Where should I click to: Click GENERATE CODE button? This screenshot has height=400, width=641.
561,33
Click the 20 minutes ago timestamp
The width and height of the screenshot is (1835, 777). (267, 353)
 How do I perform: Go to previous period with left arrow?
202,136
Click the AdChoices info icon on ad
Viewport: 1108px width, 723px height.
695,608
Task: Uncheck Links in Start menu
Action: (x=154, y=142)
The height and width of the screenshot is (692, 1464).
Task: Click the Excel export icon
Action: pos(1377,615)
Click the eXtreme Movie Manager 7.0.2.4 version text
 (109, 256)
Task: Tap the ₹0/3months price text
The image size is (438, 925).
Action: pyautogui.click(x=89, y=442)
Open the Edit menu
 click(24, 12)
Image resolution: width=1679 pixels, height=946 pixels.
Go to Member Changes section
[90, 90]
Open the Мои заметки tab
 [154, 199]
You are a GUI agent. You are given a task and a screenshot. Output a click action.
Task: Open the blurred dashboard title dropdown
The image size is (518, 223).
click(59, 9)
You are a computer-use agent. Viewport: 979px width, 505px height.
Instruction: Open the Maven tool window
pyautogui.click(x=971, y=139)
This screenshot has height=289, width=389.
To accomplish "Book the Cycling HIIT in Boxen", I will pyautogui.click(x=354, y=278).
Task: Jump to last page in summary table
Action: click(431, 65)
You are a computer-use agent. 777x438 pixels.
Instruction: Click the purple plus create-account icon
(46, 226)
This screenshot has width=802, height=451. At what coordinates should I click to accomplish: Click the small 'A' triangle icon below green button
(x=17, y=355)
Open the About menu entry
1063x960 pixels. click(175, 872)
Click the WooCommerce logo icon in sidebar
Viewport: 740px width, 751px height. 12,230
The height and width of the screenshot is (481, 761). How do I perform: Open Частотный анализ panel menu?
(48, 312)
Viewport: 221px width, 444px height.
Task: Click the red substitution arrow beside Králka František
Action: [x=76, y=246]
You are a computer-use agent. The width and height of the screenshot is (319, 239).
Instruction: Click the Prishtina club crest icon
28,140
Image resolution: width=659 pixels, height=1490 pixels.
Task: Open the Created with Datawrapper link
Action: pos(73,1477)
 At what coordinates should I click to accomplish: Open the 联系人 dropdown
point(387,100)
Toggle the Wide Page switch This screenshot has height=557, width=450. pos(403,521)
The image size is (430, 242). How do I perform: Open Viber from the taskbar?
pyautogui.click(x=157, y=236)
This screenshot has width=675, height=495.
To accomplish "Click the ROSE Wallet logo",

#####

About this exercise | From the entries above, extract every line where the word "agent" appears.

Result for this task |
You are a GUI agent. You are given a task and a screenshot. Output a click action.
You are a computer-use agent. Viewport: 979px width, 505px height.
You are a computer-use agent. 777x438 pixels.
You are a computer-use agent. The width and height of the screenshot is (319, 239).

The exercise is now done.